[MATERIAL FOR THE TASK — start]
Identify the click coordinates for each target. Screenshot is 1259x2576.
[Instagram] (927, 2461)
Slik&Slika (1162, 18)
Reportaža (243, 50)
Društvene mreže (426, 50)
[MATERIAL FOR THE TASK — finish]
[MATERIAL FOR THE TASK — start]
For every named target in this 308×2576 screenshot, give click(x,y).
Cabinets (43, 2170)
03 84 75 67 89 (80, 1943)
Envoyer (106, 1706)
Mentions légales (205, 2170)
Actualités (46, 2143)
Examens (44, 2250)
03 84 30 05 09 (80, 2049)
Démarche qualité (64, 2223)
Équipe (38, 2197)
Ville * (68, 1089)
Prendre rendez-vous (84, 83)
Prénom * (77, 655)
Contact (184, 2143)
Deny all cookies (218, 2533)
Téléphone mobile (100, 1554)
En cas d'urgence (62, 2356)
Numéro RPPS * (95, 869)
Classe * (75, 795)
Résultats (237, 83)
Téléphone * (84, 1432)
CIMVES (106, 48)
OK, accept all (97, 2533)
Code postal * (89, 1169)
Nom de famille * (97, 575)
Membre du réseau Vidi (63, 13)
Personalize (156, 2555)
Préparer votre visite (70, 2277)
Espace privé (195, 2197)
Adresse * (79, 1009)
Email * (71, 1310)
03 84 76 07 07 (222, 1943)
[MATERIAL FOR THE TASK — finish]
### PROBLEM TO WORK ON
Your answer should be the lines above from the one containing "Identify the click" through the one containing "Društvene mreže (426, 50)", copied exactly and with both ends kept.

### WRITTEN SOLUTION
Identify the click coordinates for each target. Screenshot is 1259x2576.
[Instagram] (927, 2461)
Slik&Slika (1162, 18)
Reportaža (243, 50)
Društvene mreže (426, 50)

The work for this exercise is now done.